The era of “Think different” took things as far as it could. Now we need to be brave enough to “Do different.”
Creativity and imagination are humanity’s defining features, but they can be—and often have been—used for bad (even evil) as well as for good. It is our origin story: the Garden of Eden where we have been given abundance but are always in danger of squandering it.
Our future on the Earth will be determined by the limits of our creativity and imagination, whether we can see the bounty of opportunities in pursuing the greater good or revert to a default selfishness. If we can only imagine business-as-usual, and if our vision is limited by the blinded linearity of ideas like “minimum viable product” thinking, our prospects are grim.
But if we begin to change the metrics, to broaden our perspectives to embrace the dynamism of complex biological and industrial systems, we have a chance. This means thinking about “all users” plural instead of “the user,” and about all the material chains as well as all the supply chains. It means going beyond sustainability and resilience (which are only the allies of the status quo) to thinking in terms of regeneration and renewal. So much damage has been done, especially in the last half-century, yet, remarkably, there is still much that can be repaired and restored.

Dataset entries:
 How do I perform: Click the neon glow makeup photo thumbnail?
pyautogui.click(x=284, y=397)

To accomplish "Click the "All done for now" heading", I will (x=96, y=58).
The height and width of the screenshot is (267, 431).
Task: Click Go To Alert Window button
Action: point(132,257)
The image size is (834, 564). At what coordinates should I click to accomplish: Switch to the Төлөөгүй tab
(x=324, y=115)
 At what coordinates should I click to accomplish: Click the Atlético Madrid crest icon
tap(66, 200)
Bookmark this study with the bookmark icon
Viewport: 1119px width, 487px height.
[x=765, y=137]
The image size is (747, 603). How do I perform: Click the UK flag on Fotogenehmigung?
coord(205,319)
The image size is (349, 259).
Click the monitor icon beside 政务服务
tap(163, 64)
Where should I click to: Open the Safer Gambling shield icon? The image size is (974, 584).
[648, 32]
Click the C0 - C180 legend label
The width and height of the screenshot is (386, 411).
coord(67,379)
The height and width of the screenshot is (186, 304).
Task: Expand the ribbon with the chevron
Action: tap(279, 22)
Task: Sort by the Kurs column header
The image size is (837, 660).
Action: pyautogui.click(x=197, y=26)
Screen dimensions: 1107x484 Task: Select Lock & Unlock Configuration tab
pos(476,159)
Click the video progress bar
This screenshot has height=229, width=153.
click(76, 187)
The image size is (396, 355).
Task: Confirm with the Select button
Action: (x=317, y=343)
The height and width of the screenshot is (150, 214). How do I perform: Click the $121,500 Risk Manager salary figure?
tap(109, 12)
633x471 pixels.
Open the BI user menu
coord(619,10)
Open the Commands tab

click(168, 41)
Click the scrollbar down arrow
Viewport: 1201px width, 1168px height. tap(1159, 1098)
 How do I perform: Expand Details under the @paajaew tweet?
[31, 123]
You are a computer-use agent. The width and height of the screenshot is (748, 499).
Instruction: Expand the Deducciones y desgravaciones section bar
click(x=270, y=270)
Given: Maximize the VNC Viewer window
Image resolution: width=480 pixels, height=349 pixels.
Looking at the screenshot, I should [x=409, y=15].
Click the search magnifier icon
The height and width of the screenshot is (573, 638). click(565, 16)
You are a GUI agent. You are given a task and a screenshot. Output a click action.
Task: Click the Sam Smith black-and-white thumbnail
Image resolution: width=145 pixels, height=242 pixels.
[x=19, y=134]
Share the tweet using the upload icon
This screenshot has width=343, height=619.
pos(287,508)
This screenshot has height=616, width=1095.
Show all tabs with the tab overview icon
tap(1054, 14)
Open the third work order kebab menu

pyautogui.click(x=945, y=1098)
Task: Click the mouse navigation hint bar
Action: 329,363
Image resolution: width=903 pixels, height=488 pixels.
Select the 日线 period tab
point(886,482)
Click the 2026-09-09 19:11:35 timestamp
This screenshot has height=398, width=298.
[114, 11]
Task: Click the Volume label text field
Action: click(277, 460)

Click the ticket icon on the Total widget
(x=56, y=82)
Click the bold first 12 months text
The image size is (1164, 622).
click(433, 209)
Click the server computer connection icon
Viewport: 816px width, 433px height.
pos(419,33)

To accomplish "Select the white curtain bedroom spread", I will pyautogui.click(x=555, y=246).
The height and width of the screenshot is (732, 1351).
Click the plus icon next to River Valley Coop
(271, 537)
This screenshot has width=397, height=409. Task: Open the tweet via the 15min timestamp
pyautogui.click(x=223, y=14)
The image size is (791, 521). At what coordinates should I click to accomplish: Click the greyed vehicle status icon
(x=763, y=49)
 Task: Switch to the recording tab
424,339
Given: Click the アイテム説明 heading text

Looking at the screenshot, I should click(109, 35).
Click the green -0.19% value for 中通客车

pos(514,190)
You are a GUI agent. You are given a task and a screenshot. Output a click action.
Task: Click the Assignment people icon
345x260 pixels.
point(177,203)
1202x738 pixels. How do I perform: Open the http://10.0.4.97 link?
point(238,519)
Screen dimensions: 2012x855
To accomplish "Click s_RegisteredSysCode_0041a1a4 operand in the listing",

* **Questions to answer**:
- 1) List every phrase that appears inside quotation marks in the excerpt about creativity and the Earth's future.
- 2) Echo the excerpt about creativity and the Earth's future word for word, between "Our future on" and "prospects are grim.", inclusive.
Rely only on the excerpt about creativity and the Earth's future, not on the dataset entries.

* **Per-task answers**:
- 1)
- "Think different"
- "Do different."
- "minimum viable product"
- "all users"
- "the user,"

- 2)
Our future on the Earth will be determined by the limits of our creativity and imagination, whether we can see the bounty of opportunities in pursuing the greater good or revert to a default selfishness. If we can only imagine business-as-usual, and if our vision is limited by the blinded linearity of ideas like “minimum viable product” thinking, our prospects are grim.